### PROBLEM TO WORK ON
A complete, word-for-word restatement of the entries is needed.

[Stored items]
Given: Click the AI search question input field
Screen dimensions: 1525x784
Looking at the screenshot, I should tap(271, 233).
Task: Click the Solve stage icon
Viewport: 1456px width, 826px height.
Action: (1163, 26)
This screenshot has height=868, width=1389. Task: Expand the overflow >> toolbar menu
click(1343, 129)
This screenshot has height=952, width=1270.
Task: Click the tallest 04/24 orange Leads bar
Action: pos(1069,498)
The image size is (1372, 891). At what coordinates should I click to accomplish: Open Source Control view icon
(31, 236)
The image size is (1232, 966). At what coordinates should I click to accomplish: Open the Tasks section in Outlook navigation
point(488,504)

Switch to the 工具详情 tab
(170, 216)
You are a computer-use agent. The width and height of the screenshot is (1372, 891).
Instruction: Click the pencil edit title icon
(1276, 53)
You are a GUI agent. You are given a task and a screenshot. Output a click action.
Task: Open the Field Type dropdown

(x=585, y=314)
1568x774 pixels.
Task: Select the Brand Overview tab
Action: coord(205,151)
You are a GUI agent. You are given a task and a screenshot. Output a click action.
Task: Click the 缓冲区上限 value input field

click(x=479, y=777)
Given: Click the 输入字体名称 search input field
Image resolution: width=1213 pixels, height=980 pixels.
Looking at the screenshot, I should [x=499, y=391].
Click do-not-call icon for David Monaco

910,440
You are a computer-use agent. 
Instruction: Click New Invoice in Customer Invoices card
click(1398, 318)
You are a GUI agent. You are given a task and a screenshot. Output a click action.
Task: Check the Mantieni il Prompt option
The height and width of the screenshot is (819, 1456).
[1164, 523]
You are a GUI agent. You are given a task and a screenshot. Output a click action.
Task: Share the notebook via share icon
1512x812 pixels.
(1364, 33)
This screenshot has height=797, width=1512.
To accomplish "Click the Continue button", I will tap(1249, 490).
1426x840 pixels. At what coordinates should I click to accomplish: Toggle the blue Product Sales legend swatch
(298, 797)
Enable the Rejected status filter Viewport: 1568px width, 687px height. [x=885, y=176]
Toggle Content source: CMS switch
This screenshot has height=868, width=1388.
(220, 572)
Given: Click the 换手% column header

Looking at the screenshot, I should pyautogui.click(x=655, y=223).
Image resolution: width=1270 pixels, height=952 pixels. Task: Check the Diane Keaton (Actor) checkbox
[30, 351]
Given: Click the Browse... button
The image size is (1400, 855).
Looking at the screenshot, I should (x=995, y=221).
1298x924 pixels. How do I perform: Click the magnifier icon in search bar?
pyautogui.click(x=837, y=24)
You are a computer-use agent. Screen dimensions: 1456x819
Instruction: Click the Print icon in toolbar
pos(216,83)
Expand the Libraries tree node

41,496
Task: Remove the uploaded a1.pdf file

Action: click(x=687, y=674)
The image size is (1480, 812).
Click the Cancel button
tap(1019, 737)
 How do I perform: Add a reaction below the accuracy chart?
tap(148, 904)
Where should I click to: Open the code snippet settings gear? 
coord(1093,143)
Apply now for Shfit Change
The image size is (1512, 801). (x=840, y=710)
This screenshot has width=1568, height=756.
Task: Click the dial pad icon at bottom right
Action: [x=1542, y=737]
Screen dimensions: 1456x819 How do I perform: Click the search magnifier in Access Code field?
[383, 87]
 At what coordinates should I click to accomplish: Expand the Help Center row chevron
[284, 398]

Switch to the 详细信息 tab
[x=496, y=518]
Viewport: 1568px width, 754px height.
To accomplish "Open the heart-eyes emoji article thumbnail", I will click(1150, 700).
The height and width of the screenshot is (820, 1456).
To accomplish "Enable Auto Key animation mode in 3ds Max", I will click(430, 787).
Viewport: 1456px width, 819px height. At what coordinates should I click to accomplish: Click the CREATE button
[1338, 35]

### EXPECTED ANSWER
Given: Click the AI search question input field
Screen dimensions: 1525x784
Looking at the screenshot, I should tap(271, 233).
Task: Click the Solve stage icon
Viewport: 1456px width, 826px height.
Action: (1163, 26)
This screenshot has height=868, width=1389. Task: Expand the overflow >> toolbar menu
click(1343, 129)
This screenshot has height=952, width=1270.
Task: Click the tallest 04/24 orange Leads bar
Action: pos(1069,498)
The image size is (1372, 891). At what coordinates should I click to accomplish: Open Source Control view icon
(31, 236)
The image size is (1232, 966). At what coordinates should I click to accomplish: Open the Tasks section in Outlook navigation
point(488,504)

Switch to the 工具详情 tab
(170, 216)
You are a computer-use agent. The width and height of the screenshot is (1372, 891).
Instruction: Click the pencil edit title icon
(1276, 53)
You are a GUI agent. You are given a task and a screenshot. Output a click action.
Task: Open the Field Type dropdown

(x=585, y=314)
1568x774 pixels.
Task: Select the Brand Overview tab
Action: coord(205,151)
You are a GUI agent. You are given a task and a screenshot. Output a click action.
Task: Click the 缓冲区上限 value input field

click(x=479, y=777)
Given: Click the 输入字体名称 search input field
Image resolution: width=1213 pixels, height=980 pixels.
Looking at the screenshot, I should [x=499, y=391].
Click do-not-call icon for David Monaco

910,440
You are a computer-use agent. 
Instruction: Click New Invoice in Customer Invoices card
click(1398, 318)
You are a GUI agent. You are given a task and a screenshot. Output a click action.
Task: Check the Mantieni il Prompt option
The height and width of the screenshot is (819, 1456).
[1164, 523]
You are a GUI agent. You are given a task and a screenshot. Output a click action.
Task: Share the notebook via share icon
1512x812 pixels.
(1364, 33)
This screenshot has height=797, width=1512.
To accomplish "Click the Continue button", I will tap(1249, 490).
1426x840 pixels. At what coordinates should I click to accomplish: Toggle the blue Product Sales legend swatch
(298, 797)
Enable the Rejected status filter Viewport: 1568px width, 687px height. [x=885, y=176]
Toggle Content source: CMS switch
This screenshot has height=868, width=1388.
(220, 572)
Given: Click the 换手% column header

Looking at the screenshot, I should pyautogui.click(x=655, y=223).
Image resolution: width=1270 pixels, height=952 pixels. Task: Check the Diane Keaton (Actor) checkbox
[30, 351]
Given: Click the Browse... button
The image size is (1400, 855).
Looking at the screenshot, I should (x=995, y=221).
1298x924 pixels. How do I perform: Click the magnifier icon in search bar?
pyautogui.click(x=837, y=24)
You are a computer-use agent. Screen dimensions: 1456x819
Instruction: Click the Print icon in toolbar
pos(216,83)
Expand the Libraries tree node

41,496
Task: Remove the uploaded a1.pdf file

Action: click(x=687, y=674)
The image size is (1480, 812).
Click the Cancel button
tap(1019, 737)
 How do I perform: Add a reaction below the accuracy chart?
tap(148, 904)
Where should I click to: Open the code snippet settings gear? 
coord(1093,143)
Apply now for Shfit Change
The image size is (1512, 801). (x=840, y=710)
This screenshot has width=1568, height=756.
Task: Click the dial pad icon at bottom right
Action: [x=1542, y=737]
Screen dimensions: 1456x819 How do I perform: Click the search magnifier in Access Code field?
[383, 87]
 At what coordinates should I click to accomplish: Expand the Help Center row chevron
[284, 398]

Switch to the 详细信息 tab
[x=496, y=518]
Viewport: 1568px width, 754px height.
To accomplish "Open the heart-eyes emoji article thumbnail", I will click(1150, 700).
The height and width of the screenshot is (820, 1456).
To accomplish "Enable Auto Key animation mode in 3ds Max", I will click(430, 787).
Viewport: 1456px width, 819px height. At what coordinates should I click to accomplish: Click the CREATE button
[1338, 35]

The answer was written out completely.